他握住白鹿的兩只手,認真地看著他,“你聽到我的話了嗎?祝寧,他是你幻想出來的一個保護者,他並不是一個有血有肉的真實的人。”

白鹿怔然許久,才不明所以的出聲:“……你在說什麽啊?阿寧他……怎麽會是我幻想出來的呢?”

“我說的是真的。你仔細想想,除了你自己,祝寧還和誰有過實質性的接觸?你的手機裏有你們的合照嗎?你存有他的號碼嗎——或者說祝寧他有手機嗎?他有親人朋友嗎?……一個活生生的人,怎麽會像祝寧那樣過著與社會完全隔絕的生活?”

白鹿在他的話語中漸漸有些慌了,傅銘朗能感覺到掌心裏的那雙手再次顫抖起來。

白鹿慌措的搖頭:“不會的……阿寧他、阿寧他……你見過他的!”他如同溺水的人抓住浮木般向傅銘朗求助,“你見過他,你和他獨處過,你知道他是真實的……”

傅銘朗無情的打斷他:“我從沒有真正看見過那個叫做‘祝寧’的青年。”

白鹿就像被扼住了頸喉,突然發不出任何聲音。

傅銘朗明白此刻的白鹿在經受怎樣的摧殘,而這份毀滅性的痛苦正是來自於自己,不止如此,他還要將之進行到底。

他的心也疼得厲害,但除此之外他沒有別的辦法了。

任白鹿繼續對一個虛幻的人格執著下去,不久的將來白鹿會像失去養分的花一樣枯萎。他不能看著他走向絕境,所以他只能選擇徹底拔掉白鹿心頭的毒瘤,既然已經開始了,就不能停止。

“我所看見的‘祝寧’,一直都是你——白鹿。”

白鹿的身體在一點點變得冰涼,傅銘朗不禁握緊了他,試圖將自己的體溫傳遞給他。

他就像面對一顆一碰即碎的水晶球,小心翼翼,輕言細語:“你還記得我們再次見面那場演講上,我提到過一只小貓的例子嗎?那只小貓很小的時候就跟母貓分開了,到了新的環境它時常受到人類與其他動物的欺負,某一天開始,小貓在感受到危險時表現出了強烈的攻擊性,它就像護著孩子的母貓一樣保護自己,當危險解除後漸漸地它又回到了小貓的狀態,但與從前不同的是,它時常會做出些依賴、撒嬌、尋求庇護的互動,就好像它的身邊有一只保護它的母貓存在……”

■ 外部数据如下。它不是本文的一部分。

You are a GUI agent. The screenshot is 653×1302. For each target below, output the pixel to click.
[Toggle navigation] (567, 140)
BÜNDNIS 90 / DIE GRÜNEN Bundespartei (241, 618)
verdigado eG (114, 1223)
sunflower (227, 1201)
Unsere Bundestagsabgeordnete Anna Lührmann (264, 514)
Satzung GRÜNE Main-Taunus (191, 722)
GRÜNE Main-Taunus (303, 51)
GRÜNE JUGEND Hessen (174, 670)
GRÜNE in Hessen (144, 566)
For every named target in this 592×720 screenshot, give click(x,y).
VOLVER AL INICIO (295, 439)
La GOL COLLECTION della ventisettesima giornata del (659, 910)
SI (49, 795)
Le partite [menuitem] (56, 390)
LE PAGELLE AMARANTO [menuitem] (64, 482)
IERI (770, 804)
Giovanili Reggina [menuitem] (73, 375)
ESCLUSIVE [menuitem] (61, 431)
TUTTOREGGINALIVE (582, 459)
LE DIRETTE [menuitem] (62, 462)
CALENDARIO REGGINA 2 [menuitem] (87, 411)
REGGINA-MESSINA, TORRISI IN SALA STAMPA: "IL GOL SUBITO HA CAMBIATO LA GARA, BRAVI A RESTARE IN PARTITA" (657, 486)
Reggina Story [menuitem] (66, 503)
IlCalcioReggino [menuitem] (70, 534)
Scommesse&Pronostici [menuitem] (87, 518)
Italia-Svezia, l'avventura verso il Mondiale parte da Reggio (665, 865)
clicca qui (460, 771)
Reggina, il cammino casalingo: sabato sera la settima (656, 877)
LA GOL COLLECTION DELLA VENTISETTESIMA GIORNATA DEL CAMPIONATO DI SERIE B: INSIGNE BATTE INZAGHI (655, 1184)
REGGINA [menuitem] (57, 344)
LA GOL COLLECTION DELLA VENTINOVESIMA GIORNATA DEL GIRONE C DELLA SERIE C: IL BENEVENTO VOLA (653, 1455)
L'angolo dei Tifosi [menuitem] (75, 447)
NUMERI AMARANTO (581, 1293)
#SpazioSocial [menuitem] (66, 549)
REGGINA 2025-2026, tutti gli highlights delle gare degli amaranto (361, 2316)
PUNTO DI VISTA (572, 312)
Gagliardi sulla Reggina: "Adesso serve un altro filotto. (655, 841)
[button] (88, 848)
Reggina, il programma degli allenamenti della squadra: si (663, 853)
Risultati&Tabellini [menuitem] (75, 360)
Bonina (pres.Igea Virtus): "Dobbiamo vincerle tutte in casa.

“我們沒有辦法與一只貓溝通,從它的行為反應上我們分析得出,這只小貓它幻想出了一只母貓作為自己的保護者,當危險來臨時這只母貓就會與它融合,它自己就會變成母貓,以保護者的姿態履行保護小貓的義務。”

傅銘朗一直細心地觀察著白鹿的神色,但除了那雙原本清澈透亮的眼睛越來越暗沈死寂,他再也看不出半分其他變化。

傅銘朗的心揪緊了,殘忍的說出最後一句話:“白鹿,你就是那只小貓,而祝寧,就是你幻想出來的母貓。”